If the Boss is amused by all this, he doesn’t show it. He’d rather talk real estate. We talk about commercial rent prices in the area, my rent, turnover at the Houhai bars. Am I interested buying a place nearby? He asks me to guess how much I think he could get selling his 80 square-meter apartment down the way. But watching the Boss sitting here at the centre of his universe, something tells me he will never sell his house and move.

Later, a bubbly Beijing girl in a long striped summer dress comes bounding over to say hello to the young burger stand owner. She and Fat Liang are familiar, apparently, and the two laugh for some minutes before she skips away again. All the casual anger is gone from Liang’s round face. He seems smitten.

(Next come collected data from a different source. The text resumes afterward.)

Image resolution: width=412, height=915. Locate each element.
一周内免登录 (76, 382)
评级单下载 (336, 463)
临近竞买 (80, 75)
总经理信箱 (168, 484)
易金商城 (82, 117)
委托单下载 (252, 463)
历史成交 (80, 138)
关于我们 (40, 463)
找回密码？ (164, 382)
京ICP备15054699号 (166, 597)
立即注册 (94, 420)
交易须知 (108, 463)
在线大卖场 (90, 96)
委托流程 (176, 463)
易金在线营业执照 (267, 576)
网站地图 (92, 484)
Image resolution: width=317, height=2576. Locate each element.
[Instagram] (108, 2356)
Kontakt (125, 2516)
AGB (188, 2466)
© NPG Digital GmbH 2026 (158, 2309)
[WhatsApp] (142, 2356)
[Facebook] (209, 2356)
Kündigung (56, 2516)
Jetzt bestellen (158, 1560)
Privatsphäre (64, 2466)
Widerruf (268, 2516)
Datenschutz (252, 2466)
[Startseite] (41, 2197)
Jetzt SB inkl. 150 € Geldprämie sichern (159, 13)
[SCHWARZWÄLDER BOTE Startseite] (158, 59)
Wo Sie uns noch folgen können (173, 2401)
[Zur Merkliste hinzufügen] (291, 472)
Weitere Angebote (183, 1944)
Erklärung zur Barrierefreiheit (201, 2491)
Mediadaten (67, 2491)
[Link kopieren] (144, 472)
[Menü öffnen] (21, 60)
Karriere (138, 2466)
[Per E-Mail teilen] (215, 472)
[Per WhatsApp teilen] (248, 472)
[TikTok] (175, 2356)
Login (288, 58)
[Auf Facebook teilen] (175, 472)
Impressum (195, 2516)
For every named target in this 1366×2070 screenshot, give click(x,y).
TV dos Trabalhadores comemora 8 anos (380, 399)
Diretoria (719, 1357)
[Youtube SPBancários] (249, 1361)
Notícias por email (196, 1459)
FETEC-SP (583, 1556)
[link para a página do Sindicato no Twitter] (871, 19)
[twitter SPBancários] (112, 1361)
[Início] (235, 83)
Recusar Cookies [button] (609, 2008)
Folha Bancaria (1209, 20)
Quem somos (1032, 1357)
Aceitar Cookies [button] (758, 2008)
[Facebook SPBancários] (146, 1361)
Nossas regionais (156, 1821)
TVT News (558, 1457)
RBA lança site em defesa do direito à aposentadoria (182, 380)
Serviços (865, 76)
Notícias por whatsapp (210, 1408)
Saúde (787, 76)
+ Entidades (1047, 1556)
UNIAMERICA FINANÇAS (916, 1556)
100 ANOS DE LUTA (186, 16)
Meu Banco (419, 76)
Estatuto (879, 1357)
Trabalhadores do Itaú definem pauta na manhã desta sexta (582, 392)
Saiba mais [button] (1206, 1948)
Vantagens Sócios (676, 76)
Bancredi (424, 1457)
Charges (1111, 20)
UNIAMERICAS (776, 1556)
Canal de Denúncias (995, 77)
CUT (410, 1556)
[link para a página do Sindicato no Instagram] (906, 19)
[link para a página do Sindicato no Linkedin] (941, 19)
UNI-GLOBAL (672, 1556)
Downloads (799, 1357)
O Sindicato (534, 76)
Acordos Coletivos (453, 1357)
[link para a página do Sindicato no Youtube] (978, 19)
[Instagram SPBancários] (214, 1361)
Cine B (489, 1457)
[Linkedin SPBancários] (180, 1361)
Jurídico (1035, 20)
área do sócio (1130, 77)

“She is really great! I mean, really great!”

I ask if he knows the foreign guy she was with.

“Trash! Who cares? But did you see her?”

The Boss pipes in: “Why didn’t you introduce me?”

“You’re over 50 and have a wife! What are you planning to do with her?”

“How much do you think she would cost? Per month. To keep her. 50,000?” he wonders aloud. I have to remind myself we’re not talking real estate anymore.

Before getting an answer, he stands up and announces, “I have something to do.” He begins shuffling west towards home.

“Are you going to play mahjong or are you going for a xiaojie?” Liang calls over the Boss’s shoulder. The impish look is back on Fat Liang’s face. “Because there’s only two things you could be going out to do at this hour!”

The Boss is coy. He doesn’t turn around to reply.